Tu l’auras compris : Face aux funestes conséquences de cette logique du rendement qui grignote l’organigramme de l’intérimaire au cadre, ce n’est pas la méchante entreprise que j’ai envie d’engueuler aujourd’hui. Via quelques kapos un peu mieux payés, elle fait ce qu’elle à faire : Du chiffre, du chiffre, du chiffre et de la marge. Quitte à t’écraser.
Si tu ne dis rien, ne compte par sur elle, pas plus que sur ton présent gouvernement pour stopper l’hécatombe. Suicide, M6, déprime ou lexomyl, tant que tu retournes contre toi cette violence que tu devrais cracher à ceux qui te maintiennent dans la fange, au lieu de te battre en interne pour améliorer ce salariat, pour l’obtention d’une fonction identifiable avec un salaire décent, n’espère pas que l’entreprise s’émeuve de ton sort et ce, même si des bataillons de désœuvrés dans ton genre s’hara-kirisent dans le bureau du dirlo ou se tranchent la carotide sur le paper-board.
Déjà que tu ne représentes pas grand chose de ton vivant, imagine ce que tu deviens aux yeux de l’entreprise une fois décédé. Tu es un litige classé, un peu de travail pour les consultants, au mieux un poste à remplacer. Au pire, en cas de mauvaise publicité, tu seras une opération de com’ à mettre en place pour ne pas dégoûter, le temps qu’elle oublie, la clientèle elle même composée d’autres salariés dissipant leurs angoisses dans l’achat compulsif d’objets et de services.
Ta suppression volontaire fera partie du taux de perte des collaborateurs, classé catégorie : "Pas apte au corporate".
De ton vivant, hors prise records de barbituriques et shopping hystérique, il y a peu de preuves audibles de ton malheur.
A l’intérieur de cette entreprise qui t’appréhende comme elle le ferait d’un taille crayon, ne se vérifie jour après jour que ton silence.
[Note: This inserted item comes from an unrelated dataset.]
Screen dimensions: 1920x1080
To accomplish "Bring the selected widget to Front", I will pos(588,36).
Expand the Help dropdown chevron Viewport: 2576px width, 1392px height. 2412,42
Tu as perdu l’habitude de dire non à ce qui vient d’en haut, tu as perdu l’habitude de communiquer avec ceux d’à côté pourtant enfermés en secret dans la même chambre des tortures. Parfois même, tu préfères tromper ton malheur en écrasant ceux moins bien placés dans l’échelle de responsabilités. Face au supérieur, tu joues de plus en plus mal la comédie préfabriquée du bonheur. En cas de tension, tu éclates en pleurs face au sous-chef au lieu de lui tenir tête, réservant tes regrets pour des potes salariés dans la même situation que toi que tu abreuves de textos histoire de vos excuser réciproquement vos énièmes lâchetés.
Une fois la tâche achevée (de ce que j’en capte, certains s’emmerdent quand même copeiusement au boulot), tu cherches du réconfort sur internet (non, non ne mens pas mes statistiques le prouvent).
Quel gâchis. c’est d’autant plus con qu’il ne faudrait pas grand chose pour ton bonheur : Juste un peu de sens à ce que tu fais, un peu plus d’argent aussi. Rien que l’entreprise ne puisse te donner en échange de ce travail pour lequel tu donnes jusqu’à ta vie.
Salarié, tu es un drôle de type. Lorsque l’on te bouscule dans le RER au retour de la corvée où lorsque qu’on te pique ta place de parking au supermarché, tu n’es pourtant pas le dernier pour gueuler ! Au boulot, c’est une autre histoire.
Si seulement tu oubliais ta peur, tu pourrais être salarié ET patron de ta vie.
Rappelle-toi que c’est toi l’humain, que sans toi l’entreprise n’est rien.
C’est à elle de s’adapter à tes réalités et non l’inverse.